Cytokines you must memorise

  • IL-1, IL-6, TNF-α — pyrogenic, acute phase (IL-6 → CRP).
  • IL-2 — autocrine T-cell growth factor.
  • IL-4 — Th2, IgE class switch.
  • IL-5 — eosinophils.
  • IL-10, TGF-β — anti-inflammatory (Treg).
  • IL-12 — Th1 induction (from APC).
  • IFN-γ — macrophage activation (Th1 signature).
  • IL-17/IL-23 axis — Th17, neutrophils, autoimmunity.

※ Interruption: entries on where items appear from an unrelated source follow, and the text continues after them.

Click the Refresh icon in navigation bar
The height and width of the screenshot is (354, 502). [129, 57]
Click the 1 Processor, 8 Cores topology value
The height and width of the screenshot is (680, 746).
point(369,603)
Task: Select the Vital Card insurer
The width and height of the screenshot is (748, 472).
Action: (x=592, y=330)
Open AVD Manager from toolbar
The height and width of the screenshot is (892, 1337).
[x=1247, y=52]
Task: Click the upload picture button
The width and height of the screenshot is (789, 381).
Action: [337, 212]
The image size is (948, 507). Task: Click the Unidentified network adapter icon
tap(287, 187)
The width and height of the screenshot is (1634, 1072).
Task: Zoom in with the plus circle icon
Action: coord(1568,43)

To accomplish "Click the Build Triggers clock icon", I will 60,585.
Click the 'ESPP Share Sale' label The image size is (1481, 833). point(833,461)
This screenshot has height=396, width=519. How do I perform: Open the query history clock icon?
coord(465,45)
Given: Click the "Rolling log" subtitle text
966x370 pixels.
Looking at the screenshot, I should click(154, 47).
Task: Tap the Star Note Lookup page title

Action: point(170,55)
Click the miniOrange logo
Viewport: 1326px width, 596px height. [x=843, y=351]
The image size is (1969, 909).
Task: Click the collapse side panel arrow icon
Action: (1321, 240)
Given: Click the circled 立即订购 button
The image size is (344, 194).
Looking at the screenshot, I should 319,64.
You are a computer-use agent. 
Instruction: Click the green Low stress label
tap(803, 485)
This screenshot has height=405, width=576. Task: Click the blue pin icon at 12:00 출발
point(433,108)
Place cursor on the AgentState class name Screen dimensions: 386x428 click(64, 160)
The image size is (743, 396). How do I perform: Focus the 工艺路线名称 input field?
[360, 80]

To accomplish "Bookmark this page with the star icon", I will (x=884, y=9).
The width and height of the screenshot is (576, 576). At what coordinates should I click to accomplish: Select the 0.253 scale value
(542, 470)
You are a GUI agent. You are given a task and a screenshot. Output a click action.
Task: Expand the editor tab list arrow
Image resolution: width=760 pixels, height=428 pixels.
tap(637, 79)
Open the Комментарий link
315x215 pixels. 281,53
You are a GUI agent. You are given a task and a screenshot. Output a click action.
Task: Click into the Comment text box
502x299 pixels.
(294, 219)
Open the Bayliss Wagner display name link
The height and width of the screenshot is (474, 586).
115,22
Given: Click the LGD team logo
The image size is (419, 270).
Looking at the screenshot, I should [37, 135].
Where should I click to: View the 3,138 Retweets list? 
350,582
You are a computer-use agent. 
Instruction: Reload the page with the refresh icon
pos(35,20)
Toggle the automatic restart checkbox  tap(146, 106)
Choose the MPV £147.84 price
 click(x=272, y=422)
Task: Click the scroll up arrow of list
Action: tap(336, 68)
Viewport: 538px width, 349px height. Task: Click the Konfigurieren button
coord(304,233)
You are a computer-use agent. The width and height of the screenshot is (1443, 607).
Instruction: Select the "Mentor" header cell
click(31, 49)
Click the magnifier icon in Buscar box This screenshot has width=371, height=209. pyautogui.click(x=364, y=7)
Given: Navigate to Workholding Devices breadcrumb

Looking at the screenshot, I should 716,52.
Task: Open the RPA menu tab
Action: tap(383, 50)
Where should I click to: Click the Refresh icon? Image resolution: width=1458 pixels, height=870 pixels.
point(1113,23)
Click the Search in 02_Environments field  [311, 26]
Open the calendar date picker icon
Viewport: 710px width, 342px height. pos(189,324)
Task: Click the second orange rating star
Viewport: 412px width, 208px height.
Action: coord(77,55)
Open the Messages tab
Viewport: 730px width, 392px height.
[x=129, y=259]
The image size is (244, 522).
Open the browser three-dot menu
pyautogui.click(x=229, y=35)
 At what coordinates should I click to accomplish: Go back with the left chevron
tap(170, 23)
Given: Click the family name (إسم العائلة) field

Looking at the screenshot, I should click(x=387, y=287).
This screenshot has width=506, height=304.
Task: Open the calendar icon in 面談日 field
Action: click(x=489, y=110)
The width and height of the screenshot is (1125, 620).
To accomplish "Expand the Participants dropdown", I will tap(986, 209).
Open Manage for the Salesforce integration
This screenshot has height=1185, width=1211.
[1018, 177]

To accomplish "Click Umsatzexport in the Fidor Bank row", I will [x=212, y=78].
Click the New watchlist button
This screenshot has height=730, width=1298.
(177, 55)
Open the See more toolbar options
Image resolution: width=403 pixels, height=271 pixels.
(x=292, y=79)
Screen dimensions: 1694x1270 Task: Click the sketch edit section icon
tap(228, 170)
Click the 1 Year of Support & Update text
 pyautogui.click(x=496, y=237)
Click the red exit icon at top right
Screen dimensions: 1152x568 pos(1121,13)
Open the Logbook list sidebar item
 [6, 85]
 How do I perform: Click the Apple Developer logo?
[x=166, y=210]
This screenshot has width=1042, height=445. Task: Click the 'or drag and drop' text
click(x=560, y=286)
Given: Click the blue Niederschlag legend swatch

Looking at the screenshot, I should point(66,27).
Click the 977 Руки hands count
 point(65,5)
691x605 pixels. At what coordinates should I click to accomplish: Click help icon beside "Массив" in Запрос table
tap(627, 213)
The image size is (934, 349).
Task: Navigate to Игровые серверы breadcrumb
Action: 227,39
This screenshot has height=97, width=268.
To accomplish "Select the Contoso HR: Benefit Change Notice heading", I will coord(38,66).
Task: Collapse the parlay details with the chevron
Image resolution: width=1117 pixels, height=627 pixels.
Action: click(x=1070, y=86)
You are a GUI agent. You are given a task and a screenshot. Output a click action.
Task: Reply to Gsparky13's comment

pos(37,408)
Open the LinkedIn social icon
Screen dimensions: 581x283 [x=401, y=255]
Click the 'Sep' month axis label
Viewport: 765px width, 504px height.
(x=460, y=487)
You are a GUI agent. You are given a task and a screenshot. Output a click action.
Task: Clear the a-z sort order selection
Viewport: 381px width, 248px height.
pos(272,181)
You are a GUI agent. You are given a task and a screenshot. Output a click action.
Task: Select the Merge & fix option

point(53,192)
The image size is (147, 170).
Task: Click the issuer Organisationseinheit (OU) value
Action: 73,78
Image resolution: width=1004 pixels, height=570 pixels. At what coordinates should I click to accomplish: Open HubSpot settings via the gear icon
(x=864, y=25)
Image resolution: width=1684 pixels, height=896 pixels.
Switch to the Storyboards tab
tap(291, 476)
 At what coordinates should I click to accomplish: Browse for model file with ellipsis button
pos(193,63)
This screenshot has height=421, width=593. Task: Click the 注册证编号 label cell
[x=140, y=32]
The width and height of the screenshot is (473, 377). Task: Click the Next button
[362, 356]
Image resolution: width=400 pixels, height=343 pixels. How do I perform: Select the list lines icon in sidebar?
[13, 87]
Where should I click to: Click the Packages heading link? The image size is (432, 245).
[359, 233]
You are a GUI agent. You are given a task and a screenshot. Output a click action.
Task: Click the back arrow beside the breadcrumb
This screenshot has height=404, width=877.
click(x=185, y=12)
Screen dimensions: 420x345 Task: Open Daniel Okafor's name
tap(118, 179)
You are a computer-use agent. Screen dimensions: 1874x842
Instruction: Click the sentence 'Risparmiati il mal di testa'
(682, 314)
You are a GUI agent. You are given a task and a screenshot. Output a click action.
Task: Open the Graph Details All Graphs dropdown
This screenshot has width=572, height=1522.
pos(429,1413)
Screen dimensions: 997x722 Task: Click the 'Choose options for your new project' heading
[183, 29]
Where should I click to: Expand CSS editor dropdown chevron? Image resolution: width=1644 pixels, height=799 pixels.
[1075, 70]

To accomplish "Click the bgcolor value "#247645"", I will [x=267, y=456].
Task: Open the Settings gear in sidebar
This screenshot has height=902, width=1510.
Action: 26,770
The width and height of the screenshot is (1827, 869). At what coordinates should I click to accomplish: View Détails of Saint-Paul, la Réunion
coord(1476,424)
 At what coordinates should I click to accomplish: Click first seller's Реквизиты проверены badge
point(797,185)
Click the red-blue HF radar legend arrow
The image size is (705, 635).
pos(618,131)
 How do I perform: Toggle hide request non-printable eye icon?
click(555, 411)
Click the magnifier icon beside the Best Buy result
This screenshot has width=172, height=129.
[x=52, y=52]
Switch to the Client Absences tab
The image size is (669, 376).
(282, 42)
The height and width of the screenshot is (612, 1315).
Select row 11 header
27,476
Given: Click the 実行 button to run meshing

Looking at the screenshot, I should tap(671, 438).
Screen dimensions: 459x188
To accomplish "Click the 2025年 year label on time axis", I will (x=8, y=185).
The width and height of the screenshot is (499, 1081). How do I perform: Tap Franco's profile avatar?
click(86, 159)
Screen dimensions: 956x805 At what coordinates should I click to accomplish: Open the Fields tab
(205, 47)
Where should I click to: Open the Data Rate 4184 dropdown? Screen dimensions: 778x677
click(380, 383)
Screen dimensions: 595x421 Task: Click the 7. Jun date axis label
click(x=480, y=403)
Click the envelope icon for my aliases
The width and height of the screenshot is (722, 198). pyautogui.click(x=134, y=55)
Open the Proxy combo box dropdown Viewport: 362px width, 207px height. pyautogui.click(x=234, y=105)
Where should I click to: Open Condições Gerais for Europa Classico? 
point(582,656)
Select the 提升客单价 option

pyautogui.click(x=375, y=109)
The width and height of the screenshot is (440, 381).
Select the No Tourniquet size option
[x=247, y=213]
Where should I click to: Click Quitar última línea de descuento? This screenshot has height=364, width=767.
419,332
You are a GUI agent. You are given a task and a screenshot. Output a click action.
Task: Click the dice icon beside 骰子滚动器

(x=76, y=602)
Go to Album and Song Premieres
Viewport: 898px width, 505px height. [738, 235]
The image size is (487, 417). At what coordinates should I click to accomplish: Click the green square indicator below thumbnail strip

Recently asked / exam angle

  • Two-signal model & co-stimulation: Direct questions on CD28–B7, CTLA-4 (target of ipilimumab), PD-1/PD-L1 immunotherapy. Match the drug to its checkpoint target.
  • Th subset–master transcription factor pairing: Th1–T-bet, Th2–GATA3, Th17–RORγt, Treg–FoxP3, Tfh–Bcl6. Asked as direct matching MCQs.
  • AIRE → APECED and FoxP3 → IPEX — central vs peripheral tolerance question.
  • Hyper-IgM = CD40L/AID; germinal centre and class switch defect — clinical vignette with PCP/Cryptosporidium.
  • Rule of 8 / MHC restriction — endogenous (MHC I, CD8) vs exogenous (MHC II, CD4) antigen presentation pathways.
  • AID & RAG functions — somatic hypermutation/class switch (AID) vs V(D)J recombination (RAG). Frequently swapped as distractors.
  • Conjugate vaccine rationale — converting TI polysaccharide into TD response.
  • Localising immunodeficiency — onset timing and infection type (Bruton vs DiGeorge vs SCID).
  • IL-12/IFN-γ axis defect → disseminated mycobacterial/BCG disease (MSMD).

Rapid revision

  1. T cells mature in thymus; B cells in bone marrow (bursal equivalent).
  2. Positive selection = survival of self-MHC binders (cortex); negative selection = deletion of self-reactive clones (medulla, AIRE-driven).
  3. Rule of 8: CD8 → MHC I (endogenous), CD4 → MHC II (exogenous).
  4. Two signals for T-cell activation: TCR–peptide/MHC + CD28–B7; signal 1 alone → anergy.
  5. CTLA-4 = inhibitory (ipilimumab, abatacept); PD-1/PD-L1 = nivolumab/pembrolizumab/atezolizumab.
  6. Th master TFs: T-bet, GATA3, RORγt, FoxP3, Bcl6.
  7. IL-12 → Th1 → IFN-γ → macrophage activation; defect → disseminated mycobacteria.
  8. AID = somatic hypermutation + class switch; RAG = V(D)J recombination.
  9. CD40L–CD40 drives germinal centre, class switch; defect → Hyper-IgM (X-linked).
  10. Primary response = IgM; secondary = IgG (memory, high affinity). Only IgG crosses placenta; neonatal IgM = congenital infection.
  11. Conjugate vaccines convert TI polysaccharide antigens into memory-generating TD responses.
  12. Plasma cell = CD138+; Treg = CD4 CD25 FoxP3; all T cells = CD3+.